A special issue of Marine Drugs (ISSN 1660-3397).

Deadline for manuscript submissions: closed (20 December 2021) | Viewed by 10327

Special Issue Editor

Prof. Dr. Alexa Karina Klettner

E-Mail Website
Guest Editor
University of Kiel, University Medical Center, Department of Ophthalmology, Quincke Research Center, Kiel, Germany
Interests: pathogenesis and the treatment of age dependent macular degeneration; retinal inflammation; retinal pigment epithelium; fucoidan; brown algae; seaweed

Special Issue Information

Dear Colleagues,

Blinding diseases are a major problem in today’s world, especially in aging societies. More than 2.2 billion people suffer from visual impairment, and their ailment also affects relatives, medical care-givers, and society as a whole. For many eye diseases, such as age-related macular degeneration and many others, today’s treatment options are not sufficient, leaving the treatment of blinding diseases as an unmet challenge. Bioactive compounds derived from marine organisms offer a multitude of potential new treatment options to be discovered and developed, but this potential has been underutilized so far. The aim of this Special Issue “Marine Bioactive Compounds with Potential Applications on Eye” is to not only show the potential of marine compounds for eye diseases currently being investigated by researchers, but also to direct attention to this exciting field of biomedical research. It is the road less travelled, that can make all the difference in a field that is in desperate need of new treatment modalities, and which could learn and gain so much from the unmatched biodiversity of the ocean.

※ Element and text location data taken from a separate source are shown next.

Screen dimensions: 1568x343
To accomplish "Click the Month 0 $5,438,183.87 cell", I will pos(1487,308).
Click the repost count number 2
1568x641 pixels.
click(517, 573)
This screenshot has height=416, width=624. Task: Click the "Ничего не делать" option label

The collection of this issue will present the status quo of research concerning potential medical application of marine compounds in the eye, summarizing what has been discovered so far, pointing out existing possibilities, and providing directions for further research and the development of new therapeutics to be utilized in ophthalmology.

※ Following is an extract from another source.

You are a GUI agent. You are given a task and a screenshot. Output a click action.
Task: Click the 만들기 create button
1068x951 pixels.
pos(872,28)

We would like to invite you to contribute to this issue and share your findings, ideas and new developments.

Prof. Dr. Alexa Karina Klettner
Guest Editor

Manuscript Submission Information

Manuscripts should be submitted online at www.mdpi.com by registering and logging in to this website. Once you are registered, click here to go to the submission form. Manuscripts can be submitted until the deadline. All submissions that pass pre-check are peer-reviewed. Accepted papers will be published continuously in the journal (as soon as accepted) and will be listed together on the special issue website. Research articles, review articles as well as short communications are invited. For planned papers, a title and short abstract (about 100 words) can be sent to the Editorial Office for announcement on this website.

Submitted manuscripts should not have been published previously, nor be under consideration for publication elsewhere (except conference proceedings papers). All manuscripts are thoroughly refereed through a single-blind peer-review process. A guide for authors and other relevant information for submission of manuscripts is available on the Instructions for Authors page. Marine Drugs is an international peer-reviewed open access monthly journal published by MDPI.

Please visit the Instructions for Authors page before submitting a manuscript. The Article Processing Charge (APC) for publication in this open access journal is 2900 CHF (Swiss Francs). Submitted papers should be well formatted and use good English. Authors may use MDPI's English editing service prior to publication or during author revisions.

Keywords

  • retina
  • retinopathy 
  • eye disease 
  • marine 
  • algae 
  • fish 
  • seaweed 
  • shrimp

Published Papers (3 papers)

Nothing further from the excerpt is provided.